Diesen Wechsel bereut er nicht. Sivakov sagt, der Abschied von Team Sky und Ineos sei zur richtigen Zeit in seiner Karriere gekommen. UAE beschreibt er als Team, in dem Mauro Gianetti und Joxean Matxin den Fahrern zuhören und wissen, wie man sie belohnt.
„Ich bin hier zum richtigen Zeitpunkt angekommen: Gianetti und Matxin managen uns sehr gut, sie hören uns zu und sie wissen, wie man die Fahrer belohnt“, sagte er. „Ich glaube daher nicht, dass es einen besseren Ansatz gibt, denn beide Stationen waren positiv.“
Dieses Umfeld ist zu einem der prägenden Merkmale des UAE-Aufstiegs geworden. Selbst ohne Pogacar gewinnt das Team weiter – mit Fahrern, die anderswo die Kapitänsrolle einfordern würden. Sivakov selbst hatte einen schwierigen Saisonstart, inklusive eines rennfreien Monats nach seinem Ausstieg bei Paris–Nizza, kehrte aber über die Ardennen und die Romandie als Teil der größeren UAE-Maschine zurück.

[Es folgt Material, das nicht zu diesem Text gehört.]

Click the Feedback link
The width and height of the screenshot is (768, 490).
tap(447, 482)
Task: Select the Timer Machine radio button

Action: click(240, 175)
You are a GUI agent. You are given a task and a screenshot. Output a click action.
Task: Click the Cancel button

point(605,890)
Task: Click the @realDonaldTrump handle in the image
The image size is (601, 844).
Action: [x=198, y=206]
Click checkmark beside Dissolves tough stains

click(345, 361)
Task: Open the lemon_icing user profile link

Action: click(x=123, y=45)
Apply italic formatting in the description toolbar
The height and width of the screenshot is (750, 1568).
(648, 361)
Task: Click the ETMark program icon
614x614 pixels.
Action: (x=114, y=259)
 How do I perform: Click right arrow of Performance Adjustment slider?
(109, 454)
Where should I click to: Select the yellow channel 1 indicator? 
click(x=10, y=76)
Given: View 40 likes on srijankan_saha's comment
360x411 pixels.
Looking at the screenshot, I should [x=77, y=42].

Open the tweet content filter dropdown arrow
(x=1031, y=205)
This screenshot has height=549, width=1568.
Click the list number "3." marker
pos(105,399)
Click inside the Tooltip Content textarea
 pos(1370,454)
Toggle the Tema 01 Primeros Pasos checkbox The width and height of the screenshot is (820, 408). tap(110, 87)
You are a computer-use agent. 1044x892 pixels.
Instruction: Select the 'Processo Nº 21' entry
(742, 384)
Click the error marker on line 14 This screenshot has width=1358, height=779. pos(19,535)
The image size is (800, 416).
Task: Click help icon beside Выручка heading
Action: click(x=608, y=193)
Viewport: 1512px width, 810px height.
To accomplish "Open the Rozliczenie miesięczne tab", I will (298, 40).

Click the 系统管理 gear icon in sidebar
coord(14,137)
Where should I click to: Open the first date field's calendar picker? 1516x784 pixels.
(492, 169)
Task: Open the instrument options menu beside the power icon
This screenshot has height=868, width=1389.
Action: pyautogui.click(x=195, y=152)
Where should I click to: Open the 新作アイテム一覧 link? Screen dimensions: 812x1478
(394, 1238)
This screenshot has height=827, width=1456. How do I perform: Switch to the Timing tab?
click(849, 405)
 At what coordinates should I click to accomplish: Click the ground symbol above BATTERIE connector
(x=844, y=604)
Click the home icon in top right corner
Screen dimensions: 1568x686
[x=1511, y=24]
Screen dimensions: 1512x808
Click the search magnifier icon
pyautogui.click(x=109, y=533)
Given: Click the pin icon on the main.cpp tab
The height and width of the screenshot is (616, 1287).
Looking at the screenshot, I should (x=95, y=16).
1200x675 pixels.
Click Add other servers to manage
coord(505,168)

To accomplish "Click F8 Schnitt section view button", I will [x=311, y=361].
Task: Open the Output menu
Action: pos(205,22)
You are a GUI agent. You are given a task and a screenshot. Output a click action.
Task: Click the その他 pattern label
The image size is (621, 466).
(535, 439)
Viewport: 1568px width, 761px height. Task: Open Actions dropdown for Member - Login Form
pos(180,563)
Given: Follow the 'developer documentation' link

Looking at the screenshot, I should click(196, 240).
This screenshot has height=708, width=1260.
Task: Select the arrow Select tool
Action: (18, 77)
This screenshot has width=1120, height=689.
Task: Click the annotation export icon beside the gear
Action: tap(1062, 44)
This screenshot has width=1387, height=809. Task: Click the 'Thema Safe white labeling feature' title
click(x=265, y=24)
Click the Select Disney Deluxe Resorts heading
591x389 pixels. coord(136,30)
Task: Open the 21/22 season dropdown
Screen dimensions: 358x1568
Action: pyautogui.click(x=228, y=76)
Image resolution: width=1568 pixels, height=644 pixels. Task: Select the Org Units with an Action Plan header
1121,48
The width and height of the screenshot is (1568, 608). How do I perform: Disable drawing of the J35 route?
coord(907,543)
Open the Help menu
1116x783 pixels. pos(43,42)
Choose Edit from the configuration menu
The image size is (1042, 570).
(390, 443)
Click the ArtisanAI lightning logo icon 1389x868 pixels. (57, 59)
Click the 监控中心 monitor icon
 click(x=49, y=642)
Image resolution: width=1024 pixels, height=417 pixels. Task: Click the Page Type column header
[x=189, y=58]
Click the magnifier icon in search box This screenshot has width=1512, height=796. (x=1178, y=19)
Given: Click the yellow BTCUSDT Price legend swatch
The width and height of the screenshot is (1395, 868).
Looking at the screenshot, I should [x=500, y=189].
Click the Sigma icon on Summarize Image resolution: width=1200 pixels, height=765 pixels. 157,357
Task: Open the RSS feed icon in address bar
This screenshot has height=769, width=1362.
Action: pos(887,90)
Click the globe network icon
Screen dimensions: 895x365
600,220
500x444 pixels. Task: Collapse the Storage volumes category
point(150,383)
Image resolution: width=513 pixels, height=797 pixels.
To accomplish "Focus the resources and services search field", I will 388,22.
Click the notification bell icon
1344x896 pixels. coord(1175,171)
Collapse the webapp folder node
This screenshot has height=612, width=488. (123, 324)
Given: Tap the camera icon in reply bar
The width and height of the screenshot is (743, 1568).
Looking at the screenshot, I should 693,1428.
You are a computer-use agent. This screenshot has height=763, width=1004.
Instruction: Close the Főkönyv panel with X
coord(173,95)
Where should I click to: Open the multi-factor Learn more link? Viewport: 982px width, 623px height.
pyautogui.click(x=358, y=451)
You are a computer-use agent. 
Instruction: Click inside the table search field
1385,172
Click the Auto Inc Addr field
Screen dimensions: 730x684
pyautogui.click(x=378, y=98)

„Die Saison hat, ehrlich gesagt, nicht sehr gut begonnen“, räumte er ein. „Ich hatte nie die besten Beine. Als Fahrer denkst du immer, du überwindest die Schwierigkeiten und fühlst dich bald besser, aber das war bei mir nicht der Fall. Ich bin dem Team dankbar, dass es mir nach meinem Ausstieg bei Paris–Nizza erlaubte, mich zu erholen und auszuruhen.“
Für UAE richtet sich der Blick nun auf den Aufbau zur Tour de France. Pogacar bleibt das Zentrum dieses Projekts, doch Sivakovs Worte liefern mehr als nur ein weiteres Maß seiner Überlegenheit. In einem Team voller Fahrer, die selbst große Rennen gewinnen können, zählt nicht nur, dass Pogacar weiter siegt. Entscheidend ist, so einer seiner Weggefährten, dass er dabei auf bemerkenswerte Weise bodenständig geblieben ist.